--- TEXTE PRÉSENTÉ ---

Les langues nationales ne seraient pas lésées par la langue auxiliaire. — Un des premiers motifs de crainte des divers pays pourrait être qu’une fois adoptée par les différentes nations la langue française n’arrive à s’imposer au point de faire passer les langues nationales au second plan et même de les supplanter complètement. Dans la pensée de certains, l’emploi d’une langue a des contre-coups politiques et sociaux ; adopter le français, c’est subir une sorte d’annexion morale. Or, si l’abandon du grand nombre actuel de langues au profit d’une seule ne pourrait être qu’avantageux pour tout le monde, il n’en est pas moins puéril de craindre qu’on puisse, par l’adoption d’une seconde langue, diminuer la valeur de ce puissant outil qu’a été le nationalisme linguistique pour la constitution et la défense des nationalités. Rien de semblable n’est plus à redouter. Les langues modernes sont arrivées aujourd’hui à un stade de développement tel qu’elles ne sauraient souffrir du contact du français employé seulement pour les relations extérieures. Rappelons-nous que la langue grecque, bien constituée, résista et se répandit en Orient pendant la domination romaine. Chacun conservant sa langue maternelle, les relations, à l’intérieur des États, ne seraient aucunement modifiées au point de vue linguistique. Les gouvernements auraient d’ailleurs toute liberté de prendre les mesures de défense qu’ils jugeraient utiles.

---

D'après le texte sur la langue auxiliaire, quelle langue résista et se répandit en Orient pendant la domination romaine ?

--- DONNÉES ENREGISTRÉES ---

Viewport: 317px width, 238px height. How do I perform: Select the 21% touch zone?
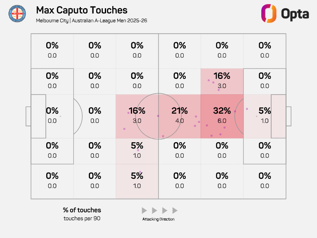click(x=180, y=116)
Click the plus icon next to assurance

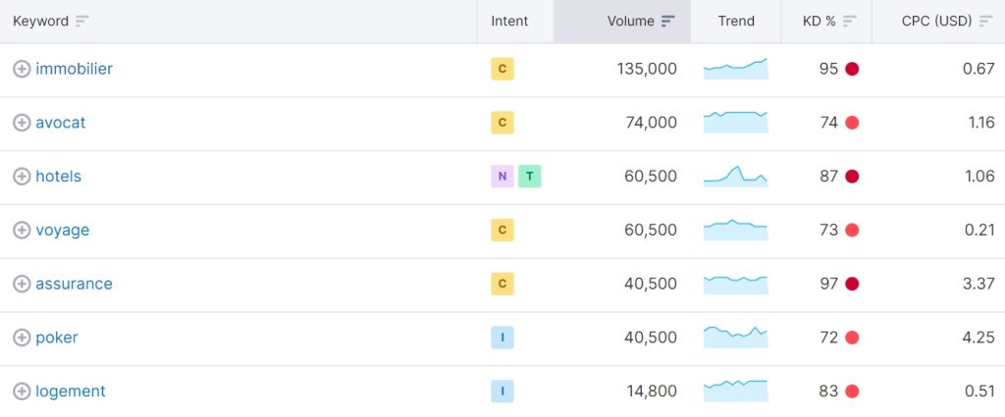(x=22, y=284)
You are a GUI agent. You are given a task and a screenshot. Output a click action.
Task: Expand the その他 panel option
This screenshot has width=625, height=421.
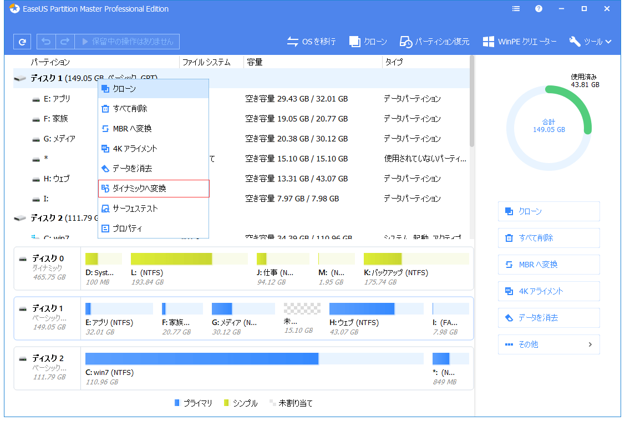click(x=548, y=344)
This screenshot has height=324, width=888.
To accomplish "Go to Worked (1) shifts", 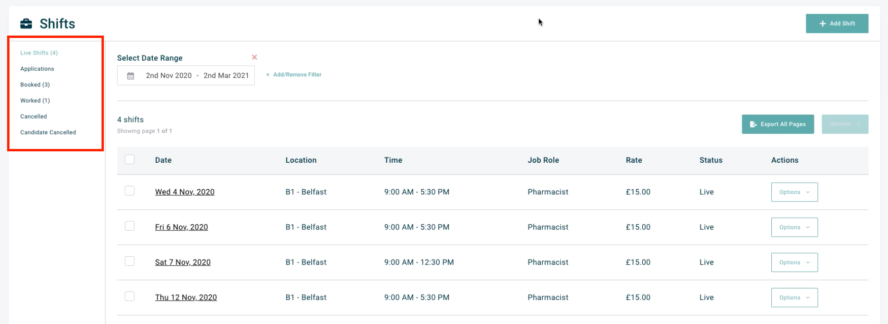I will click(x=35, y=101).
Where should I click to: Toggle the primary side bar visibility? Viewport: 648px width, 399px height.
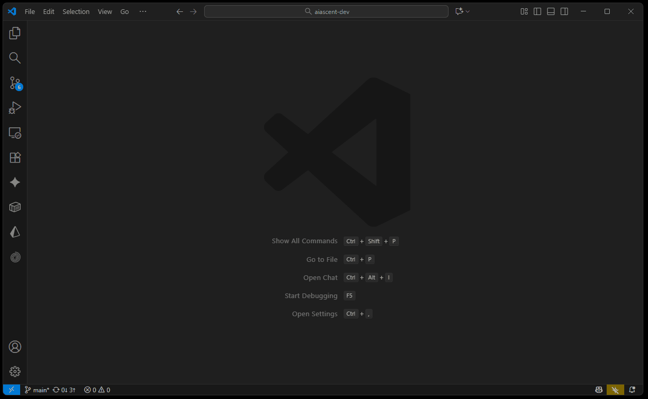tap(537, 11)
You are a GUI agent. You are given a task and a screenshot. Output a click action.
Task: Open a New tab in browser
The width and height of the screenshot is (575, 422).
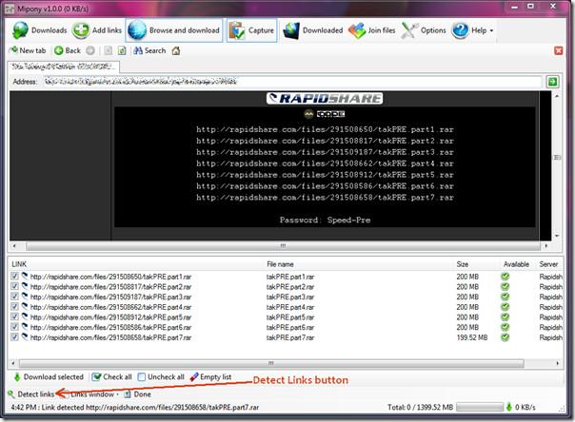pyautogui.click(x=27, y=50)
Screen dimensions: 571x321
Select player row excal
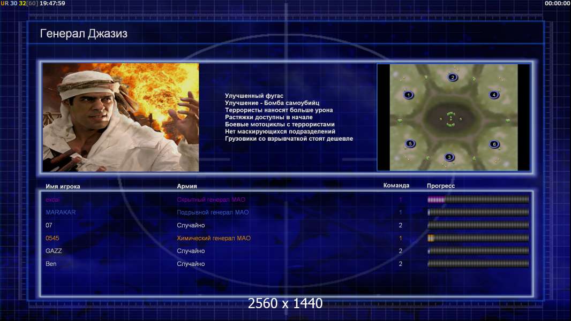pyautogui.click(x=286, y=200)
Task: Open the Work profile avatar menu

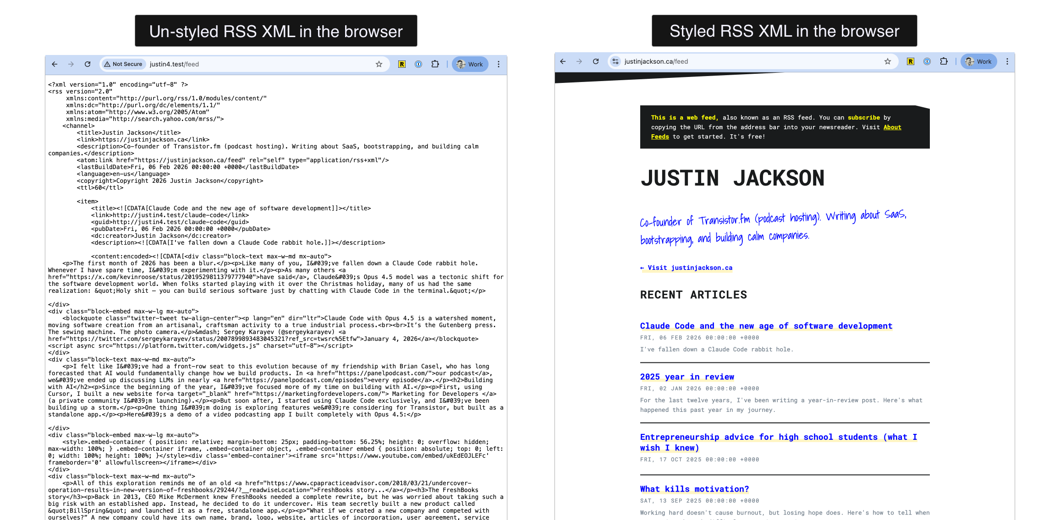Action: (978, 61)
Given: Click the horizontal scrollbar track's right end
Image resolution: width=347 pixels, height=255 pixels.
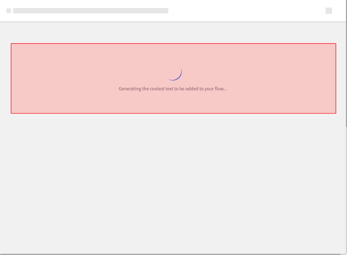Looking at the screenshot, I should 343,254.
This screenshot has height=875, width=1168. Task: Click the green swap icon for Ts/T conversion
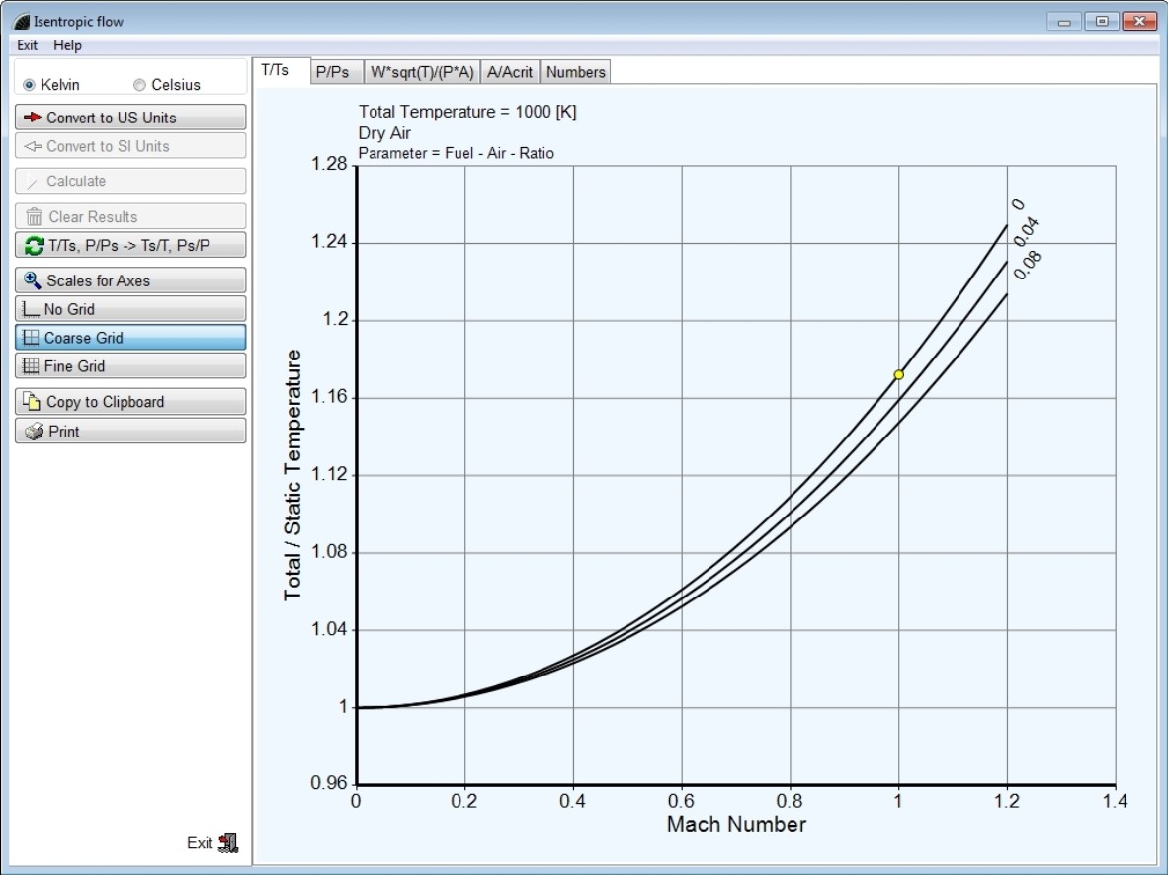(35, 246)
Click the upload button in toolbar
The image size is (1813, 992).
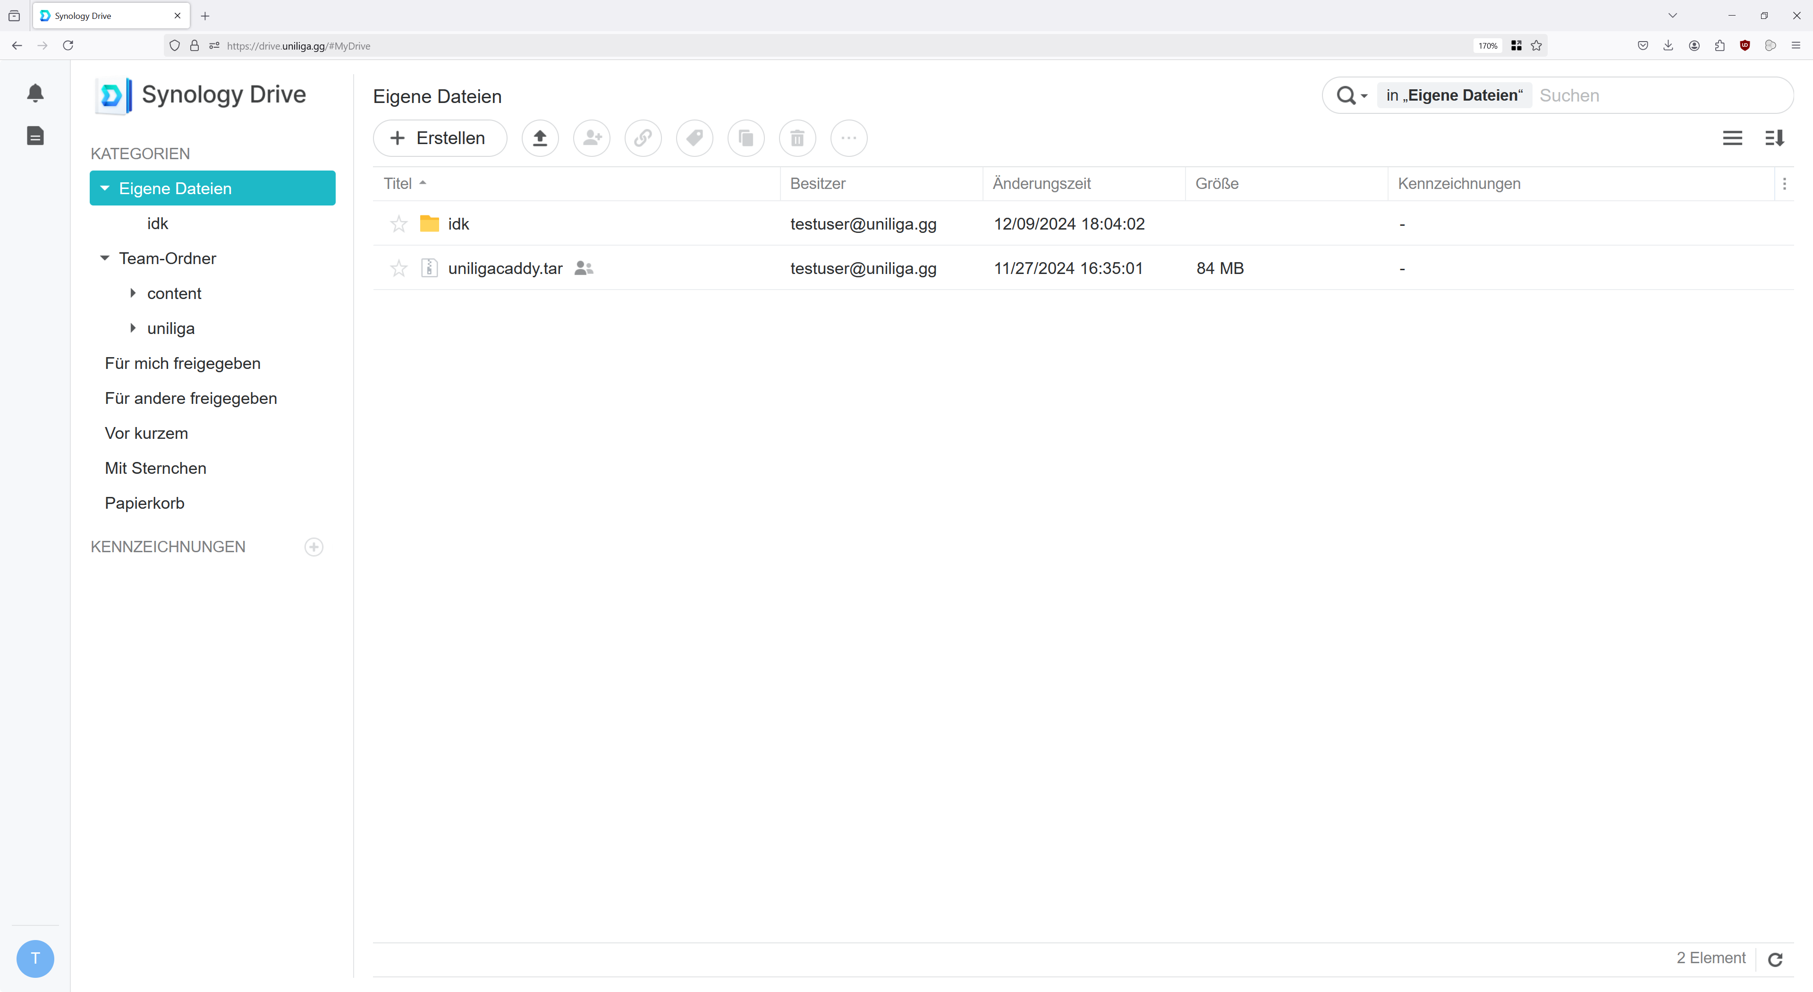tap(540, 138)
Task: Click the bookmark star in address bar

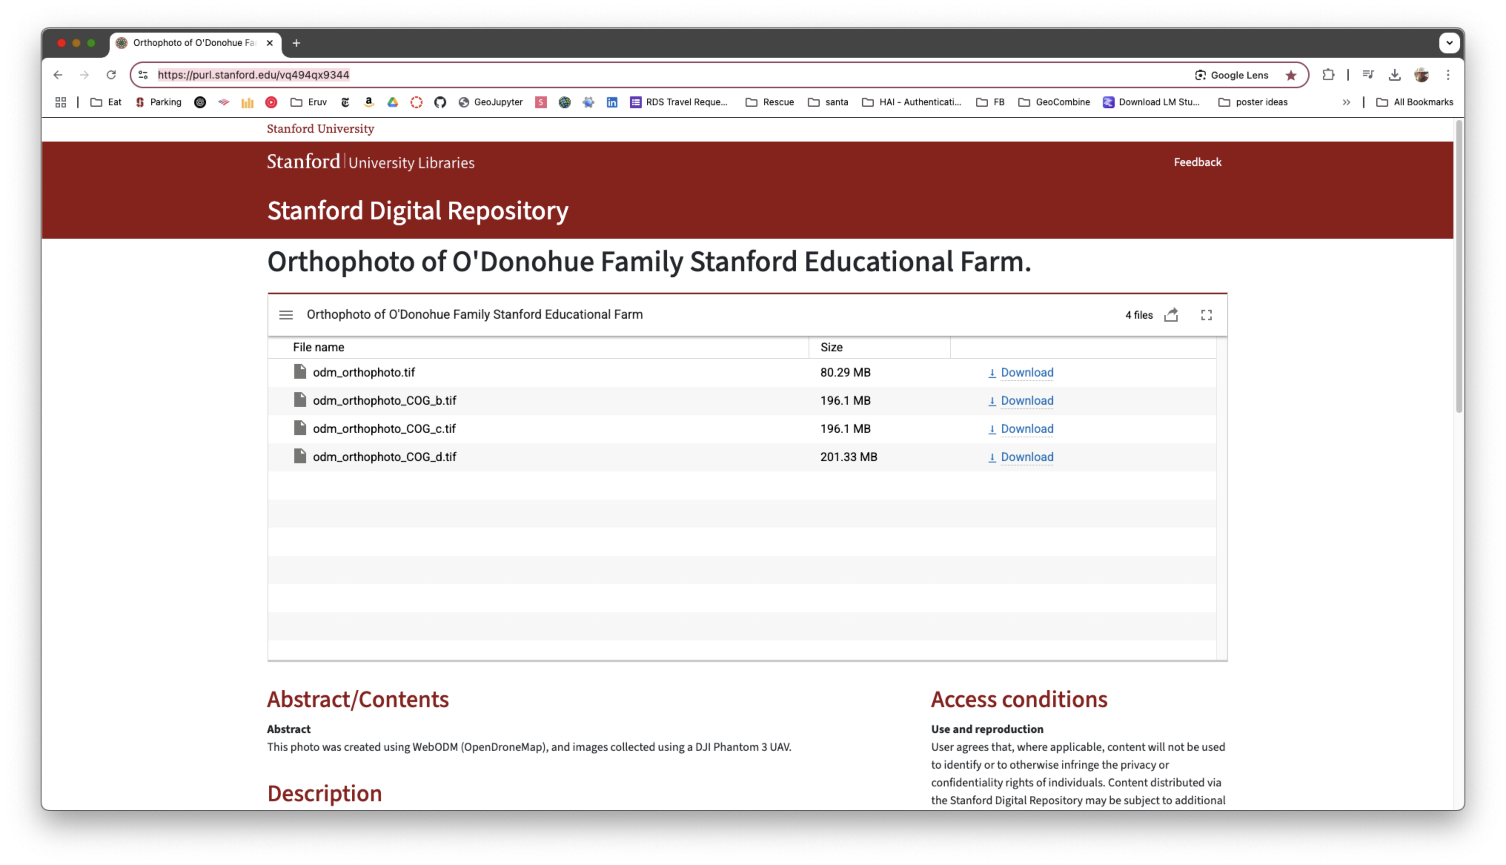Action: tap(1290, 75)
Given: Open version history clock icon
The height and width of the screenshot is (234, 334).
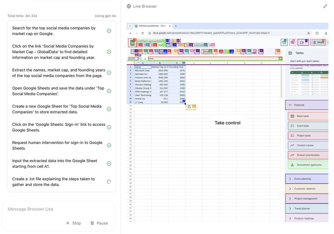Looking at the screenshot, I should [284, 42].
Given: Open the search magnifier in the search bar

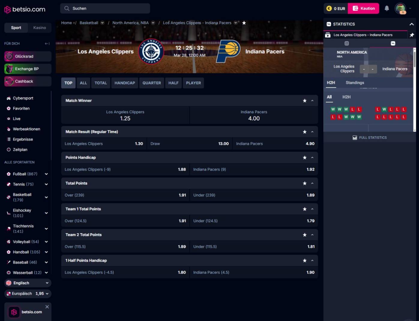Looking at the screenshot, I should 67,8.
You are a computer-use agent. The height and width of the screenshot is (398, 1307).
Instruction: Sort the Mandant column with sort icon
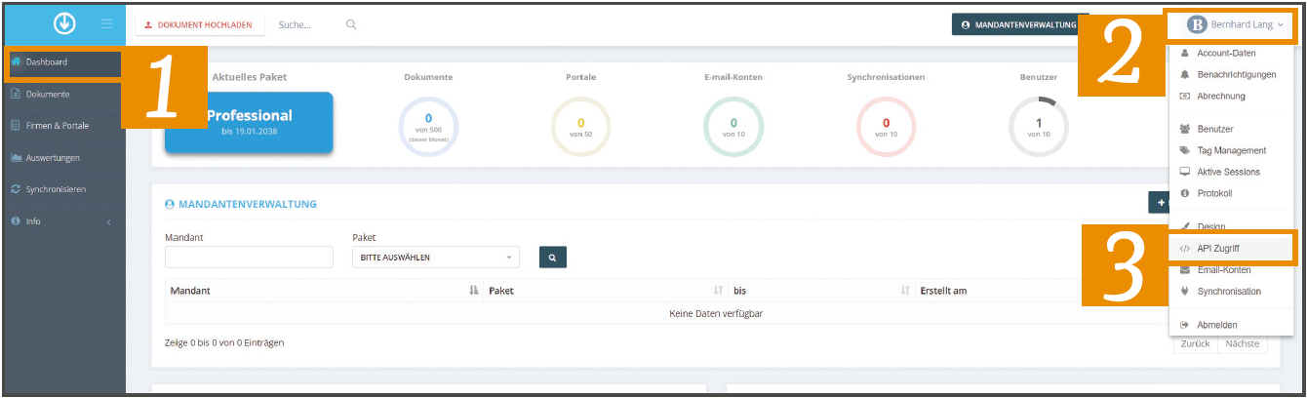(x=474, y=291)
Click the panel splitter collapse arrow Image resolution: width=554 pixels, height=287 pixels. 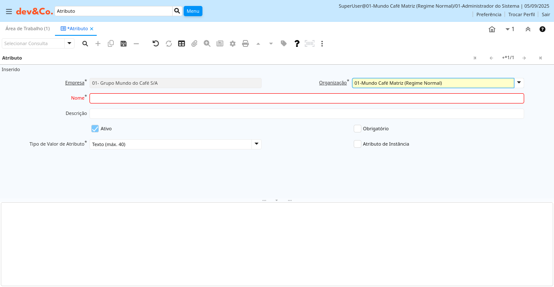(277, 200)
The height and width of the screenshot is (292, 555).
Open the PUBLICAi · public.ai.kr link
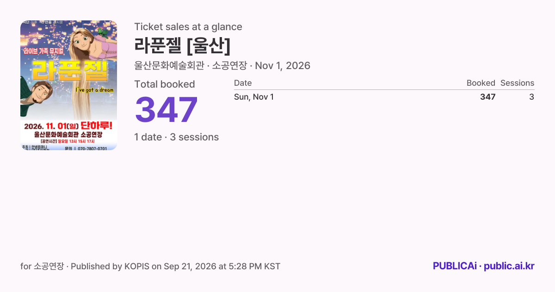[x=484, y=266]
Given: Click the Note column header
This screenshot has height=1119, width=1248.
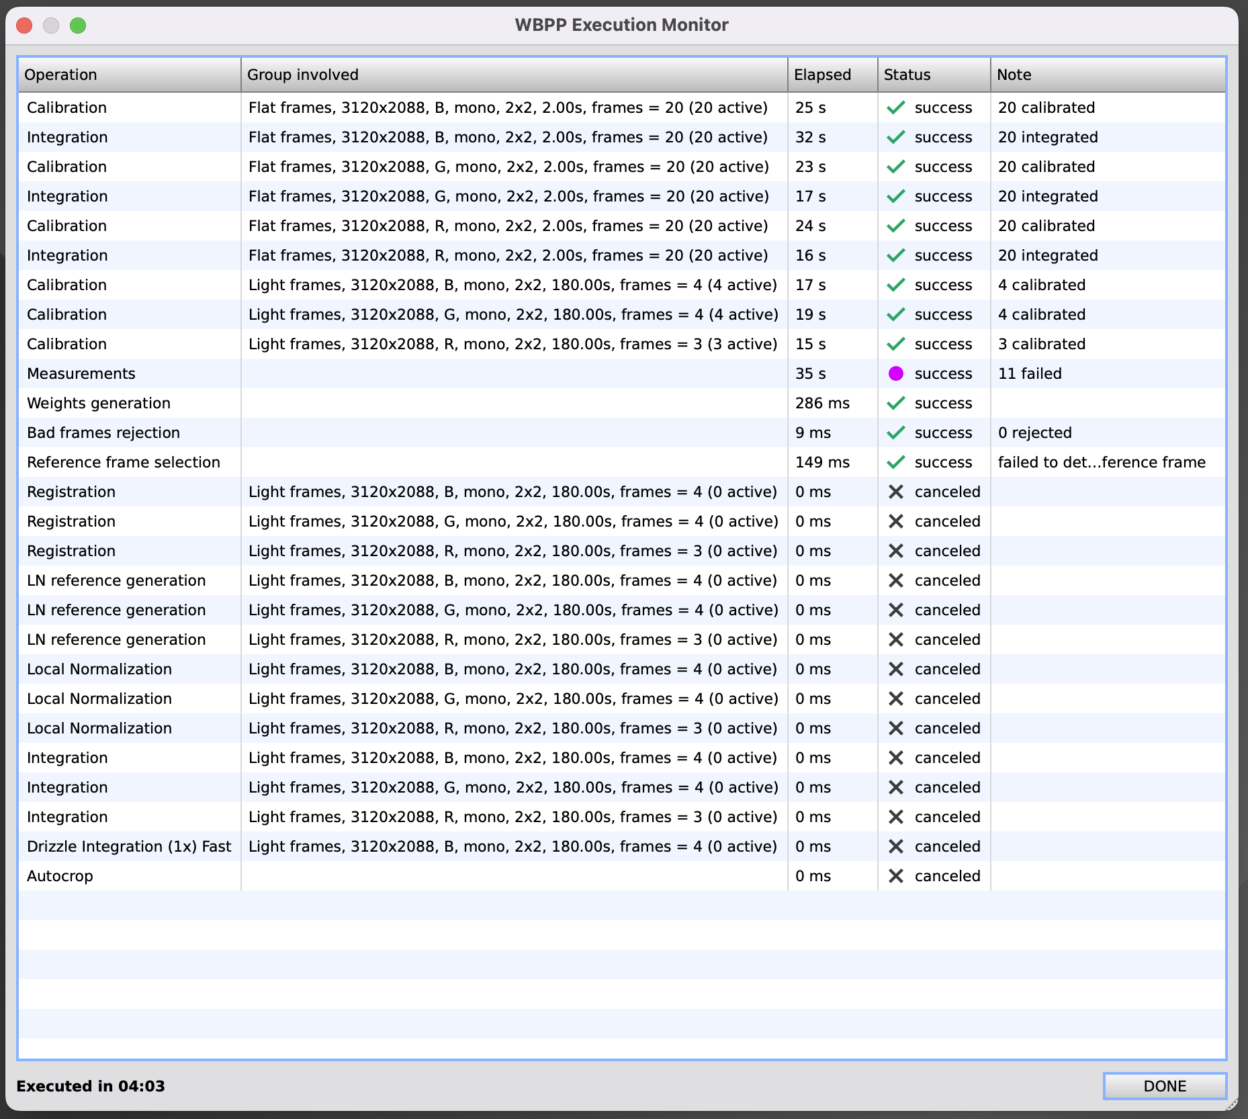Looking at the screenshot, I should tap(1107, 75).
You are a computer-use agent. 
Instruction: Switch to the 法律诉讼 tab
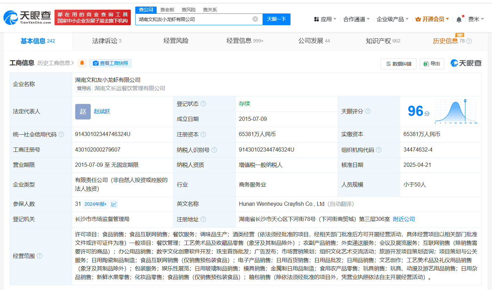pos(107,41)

---

_RÉPONSE CORRECTE:_
La langue grecque.